The mounds that certain species of termites build above their nests have long been considered to be a kind of built-in natural climate control—an approach that has intrigued architects and engineers keen to design greener, more energy-efficient buildings mimicking those principles. There have been decades of research devoted to modeling just how these nests function. A new paper published in the journal Frontiers in Materials offers new evidence favoring an integrated-system model in which the mound, the nest, and its tunnels function together much like a lung.
Perhaps the most famous example of the influence of termite mounds in architecture is the Eastgate Building in Harare, Zimbabwe. It is the country’s largest commercial and shopping complex, and yet it uses less than 10 percent of the energy consumed by a conventional building of its size because there is no central air conditioning and only a minimal heating system. Architect Mick Pearce famously based his design in the 1990s on the cooling and heating principles used in the region’s termite mounds, which serve as fungus farms for the termites. Fungus is their primary food source.

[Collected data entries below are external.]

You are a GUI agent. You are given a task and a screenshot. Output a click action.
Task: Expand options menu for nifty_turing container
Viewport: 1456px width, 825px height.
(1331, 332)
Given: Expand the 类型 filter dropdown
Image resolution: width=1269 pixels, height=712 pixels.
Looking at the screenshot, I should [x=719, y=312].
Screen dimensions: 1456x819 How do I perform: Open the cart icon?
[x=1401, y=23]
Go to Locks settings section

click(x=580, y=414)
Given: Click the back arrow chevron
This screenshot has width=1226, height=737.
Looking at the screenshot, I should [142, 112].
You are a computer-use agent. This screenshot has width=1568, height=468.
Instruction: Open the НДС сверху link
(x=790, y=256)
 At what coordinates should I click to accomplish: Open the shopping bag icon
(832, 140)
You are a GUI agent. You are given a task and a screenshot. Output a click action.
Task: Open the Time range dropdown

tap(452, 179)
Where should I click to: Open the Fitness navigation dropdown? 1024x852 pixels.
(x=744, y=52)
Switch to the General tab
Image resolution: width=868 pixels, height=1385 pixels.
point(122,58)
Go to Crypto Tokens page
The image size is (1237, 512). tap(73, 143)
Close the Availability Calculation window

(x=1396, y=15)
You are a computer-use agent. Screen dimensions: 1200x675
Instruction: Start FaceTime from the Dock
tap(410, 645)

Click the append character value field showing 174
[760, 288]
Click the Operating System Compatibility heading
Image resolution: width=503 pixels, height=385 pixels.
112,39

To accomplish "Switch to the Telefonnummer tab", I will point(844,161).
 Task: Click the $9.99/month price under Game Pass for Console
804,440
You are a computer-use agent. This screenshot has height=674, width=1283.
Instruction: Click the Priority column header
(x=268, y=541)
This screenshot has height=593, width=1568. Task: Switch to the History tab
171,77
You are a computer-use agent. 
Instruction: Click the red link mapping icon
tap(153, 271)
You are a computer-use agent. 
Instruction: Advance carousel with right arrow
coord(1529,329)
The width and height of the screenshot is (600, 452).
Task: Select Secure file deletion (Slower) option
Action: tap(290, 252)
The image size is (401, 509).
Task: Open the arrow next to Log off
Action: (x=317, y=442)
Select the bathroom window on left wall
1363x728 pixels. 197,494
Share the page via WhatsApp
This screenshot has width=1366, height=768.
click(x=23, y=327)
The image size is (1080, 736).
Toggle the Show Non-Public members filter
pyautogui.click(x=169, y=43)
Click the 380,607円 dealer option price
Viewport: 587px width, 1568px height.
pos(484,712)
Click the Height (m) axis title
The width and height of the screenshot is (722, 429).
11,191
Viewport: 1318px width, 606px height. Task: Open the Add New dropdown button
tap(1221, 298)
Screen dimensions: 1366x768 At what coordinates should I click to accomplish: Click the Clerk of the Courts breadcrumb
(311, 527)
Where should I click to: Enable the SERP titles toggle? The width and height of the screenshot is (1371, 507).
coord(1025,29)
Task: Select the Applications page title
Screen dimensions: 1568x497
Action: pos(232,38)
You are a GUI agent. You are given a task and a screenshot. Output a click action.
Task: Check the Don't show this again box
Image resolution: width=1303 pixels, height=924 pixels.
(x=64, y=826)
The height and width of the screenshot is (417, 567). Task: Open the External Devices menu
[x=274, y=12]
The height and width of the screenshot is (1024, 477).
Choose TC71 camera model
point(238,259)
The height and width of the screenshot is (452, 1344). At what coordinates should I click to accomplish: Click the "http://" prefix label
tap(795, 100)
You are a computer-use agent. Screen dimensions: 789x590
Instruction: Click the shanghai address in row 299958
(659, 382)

Conditions have to be just right for the fungus to flourish. So the termites must maintain a constant temperature of 87° F in an environment where the outdoor temperatures range from 35° F at night to 104° F during the day. Biologists have long suggested that they do this by constructing a series of heating and cooling vents throughout their mounds, which can be opened and closed during the day to keep the temperature inside constant. The Eastgate Building relies on a similar system of well-placed vents and solar panels.
There are different types of termite mounds, depending on the species, which makes identifying universal principles a bit tricky. For instance, in 2019, scientists at Imperial College London studied the mounds of a different type of African termite common to Senegal and Guinea. This species doesn’t farm fungus, so their mounds lack the distinctive chimneys and window-like openings of the Zimbabwe termite mounds that inspired Pearce’s design for the Eastgate Building. There are no visible openings at all. Instead, there are pores, the natural result of how the mounds are made: by stacking pellets of sand mixed with termite spit and soil. It’s these pores that help the structure “breathe’ and also dry out faster after heavy rains.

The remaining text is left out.